(Stated problem) Copy every entry below word for word, from the line containing "Screen dimensions: 998x564" down to the line containing "Action: (595, 59)", with both of those lines included.
···
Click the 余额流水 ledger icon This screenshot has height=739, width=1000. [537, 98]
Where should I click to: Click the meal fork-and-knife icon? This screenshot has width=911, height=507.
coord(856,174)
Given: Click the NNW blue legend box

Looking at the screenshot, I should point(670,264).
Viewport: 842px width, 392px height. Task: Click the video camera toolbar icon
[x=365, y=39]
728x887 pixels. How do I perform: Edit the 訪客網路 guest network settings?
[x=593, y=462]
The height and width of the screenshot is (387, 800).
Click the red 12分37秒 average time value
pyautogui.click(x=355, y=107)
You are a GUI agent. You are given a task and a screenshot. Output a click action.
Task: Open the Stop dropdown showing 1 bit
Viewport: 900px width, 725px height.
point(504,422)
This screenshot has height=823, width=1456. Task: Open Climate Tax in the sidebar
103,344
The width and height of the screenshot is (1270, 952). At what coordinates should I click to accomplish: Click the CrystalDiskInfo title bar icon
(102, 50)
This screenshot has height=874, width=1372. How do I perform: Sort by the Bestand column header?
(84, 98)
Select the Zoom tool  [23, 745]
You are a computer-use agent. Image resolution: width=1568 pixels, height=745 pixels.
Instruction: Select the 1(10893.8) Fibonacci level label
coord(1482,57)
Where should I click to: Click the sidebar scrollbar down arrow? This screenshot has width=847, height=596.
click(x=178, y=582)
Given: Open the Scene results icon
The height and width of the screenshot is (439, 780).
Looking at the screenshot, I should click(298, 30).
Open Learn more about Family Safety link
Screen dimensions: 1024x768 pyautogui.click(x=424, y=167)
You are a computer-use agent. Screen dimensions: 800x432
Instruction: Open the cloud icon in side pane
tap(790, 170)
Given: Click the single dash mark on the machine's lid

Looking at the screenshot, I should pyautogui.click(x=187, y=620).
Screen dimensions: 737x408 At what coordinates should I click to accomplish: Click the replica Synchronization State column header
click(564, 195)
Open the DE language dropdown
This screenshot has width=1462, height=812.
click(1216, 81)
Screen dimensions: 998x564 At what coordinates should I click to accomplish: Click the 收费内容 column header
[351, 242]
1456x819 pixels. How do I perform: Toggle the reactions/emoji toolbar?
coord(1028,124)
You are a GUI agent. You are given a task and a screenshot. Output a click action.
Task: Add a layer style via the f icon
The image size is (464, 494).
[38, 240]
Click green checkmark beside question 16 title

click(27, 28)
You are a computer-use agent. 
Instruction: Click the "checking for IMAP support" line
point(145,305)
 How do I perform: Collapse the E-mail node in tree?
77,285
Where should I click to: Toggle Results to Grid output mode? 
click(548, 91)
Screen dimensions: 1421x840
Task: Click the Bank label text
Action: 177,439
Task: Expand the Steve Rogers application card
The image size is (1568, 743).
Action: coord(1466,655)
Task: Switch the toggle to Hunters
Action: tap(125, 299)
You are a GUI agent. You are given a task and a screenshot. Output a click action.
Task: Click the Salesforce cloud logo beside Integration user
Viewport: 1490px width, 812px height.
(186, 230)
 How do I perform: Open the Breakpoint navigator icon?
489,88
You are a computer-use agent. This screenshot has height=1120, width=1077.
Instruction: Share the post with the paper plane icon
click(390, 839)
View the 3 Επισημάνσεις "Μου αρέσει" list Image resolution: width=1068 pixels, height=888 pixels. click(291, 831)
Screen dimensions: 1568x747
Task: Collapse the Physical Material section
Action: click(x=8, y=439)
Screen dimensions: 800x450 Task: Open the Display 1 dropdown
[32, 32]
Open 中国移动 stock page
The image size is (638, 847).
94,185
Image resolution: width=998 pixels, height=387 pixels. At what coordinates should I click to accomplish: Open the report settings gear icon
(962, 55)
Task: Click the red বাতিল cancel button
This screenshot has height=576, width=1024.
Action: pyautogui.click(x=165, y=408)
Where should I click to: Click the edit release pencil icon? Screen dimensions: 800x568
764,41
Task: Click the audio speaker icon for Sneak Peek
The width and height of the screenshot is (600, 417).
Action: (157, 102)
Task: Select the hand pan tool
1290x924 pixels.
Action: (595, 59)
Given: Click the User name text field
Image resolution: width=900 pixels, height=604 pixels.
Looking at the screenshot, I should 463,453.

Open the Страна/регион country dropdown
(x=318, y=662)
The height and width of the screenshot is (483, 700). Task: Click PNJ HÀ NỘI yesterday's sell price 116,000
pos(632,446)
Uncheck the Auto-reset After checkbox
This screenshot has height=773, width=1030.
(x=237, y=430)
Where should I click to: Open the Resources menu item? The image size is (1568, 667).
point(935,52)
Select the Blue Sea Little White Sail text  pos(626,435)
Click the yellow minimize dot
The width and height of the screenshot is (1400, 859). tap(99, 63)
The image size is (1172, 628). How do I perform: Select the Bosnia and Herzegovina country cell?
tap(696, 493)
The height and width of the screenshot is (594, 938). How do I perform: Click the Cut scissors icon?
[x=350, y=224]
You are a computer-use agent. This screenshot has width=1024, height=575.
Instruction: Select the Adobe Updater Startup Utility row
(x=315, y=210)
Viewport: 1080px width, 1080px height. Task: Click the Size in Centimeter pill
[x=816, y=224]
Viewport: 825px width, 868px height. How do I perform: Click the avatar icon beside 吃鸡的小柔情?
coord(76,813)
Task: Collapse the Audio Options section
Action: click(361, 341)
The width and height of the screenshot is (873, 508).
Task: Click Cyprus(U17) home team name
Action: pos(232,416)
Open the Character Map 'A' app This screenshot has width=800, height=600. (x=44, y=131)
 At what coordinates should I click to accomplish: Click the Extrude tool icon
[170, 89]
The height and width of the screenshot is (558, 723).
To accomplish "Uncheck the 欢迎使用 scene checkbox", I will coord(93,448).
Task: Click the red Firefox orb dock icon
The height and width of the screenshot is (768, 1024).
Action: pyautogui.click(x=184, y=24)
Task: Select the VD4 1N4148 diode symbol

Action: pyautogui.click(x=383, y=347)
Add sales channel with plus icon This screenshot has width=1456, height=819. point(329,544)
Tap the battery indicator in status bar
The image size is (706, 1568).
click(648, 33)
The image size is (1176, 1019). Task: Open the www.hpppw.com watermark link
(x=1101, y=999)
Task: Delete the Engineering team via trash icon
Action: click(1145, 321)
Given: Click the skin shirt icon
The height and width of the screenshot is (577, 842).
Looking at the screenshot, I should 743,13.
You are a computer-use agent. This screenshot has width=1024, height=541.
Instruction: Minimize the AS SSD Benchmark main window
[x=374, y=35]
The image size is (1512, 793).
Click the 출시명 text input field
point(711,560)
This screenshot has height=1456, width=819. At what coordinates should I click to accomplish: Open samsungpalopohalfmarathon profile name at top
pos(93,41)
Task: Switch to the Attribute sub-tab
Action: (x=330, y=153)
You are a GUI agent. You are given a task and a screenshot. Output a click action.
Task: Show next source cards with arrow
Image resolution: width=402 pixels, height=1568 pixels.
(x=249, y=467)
···
(Correct output)
Screen dimensions: 998x564 At what coordinates should I click to accomplish: Click the 收费内容 column header
[351, 242]
1456x819 pixels. How do I perform: Toggle the reactions/emoji toolbar?
coord(1028,124)
You are a GUI agent. You are given a task and a screenshot. Output a click action.
Task: Add a layer style via the f icon
The image size is (464, 494).
[38, 240]
Click green checkmark beside question 16 title

click(27, 28)
You are a computer-use agent. 
Instruction: Click the "checking for IMAP support" line
point(145,305)
 How do I perform: Collapse the E-mail node in tree?
77,285
Where should I click to: Toggle Results to Grid output mode? 
click(548, 91)
Screen dimensions: 1421x840
Task: Click the Bank label text
Action: 177,439
Task: Expand the Steve Rogers application card
The image size is (1568, 743).
Action: coord(1466,655)
Task: Switch the toggle to Hunters
Action: tap(125, 299)
You are a GUI agent. You are given a task and a screenshot. Output a click action.
Task: Click the Salesforce cloud logo beside Integration user
Viewport: 1490px width, 812px height.
(186, 230)
 How do I perform: Open the Breakpoint navigator icon?
489,88
You are a computer-use agent. This screenshot has height=1120, width=1077.
Instruction: Share the post with the paper plane icon
click(390, 839)
View the 3 Επισημάνσεις "Μου αρέσει" list Image resolution: width=1068 pixels, height=888 pixels. click(291, 831)
Screen dimensions: 1568x747
Task: Collapse the Physical Material section
Action: click(x=8, y=439)
Screen dimensions: 800x450 Task: Open the Display 1 dropdown
[32, 32]
Open 中国移动 stock page
The image size is (638, 847).
94,185
Image resolution: width=998 pixels, height=387 pixels. At what coordinates should I click to accomplish: Open the report settings gear icon
(962, 55)
Task: Click the red বাতিল cancel button
This screenshot has height=576, width=1024.
Action: pyautogui.click(x=165, y=408)
Where should I click to: Click the edit release pencil icon? Screen dimensions: 800x568
764,41
Task: Click the audio speaker icon for Sneak Peek
The width and height of the screenshot is (600, 417).
Action: (157, 102)
Task: Select the hand pan tool
1290x924 pixels.
Action: (595, 59)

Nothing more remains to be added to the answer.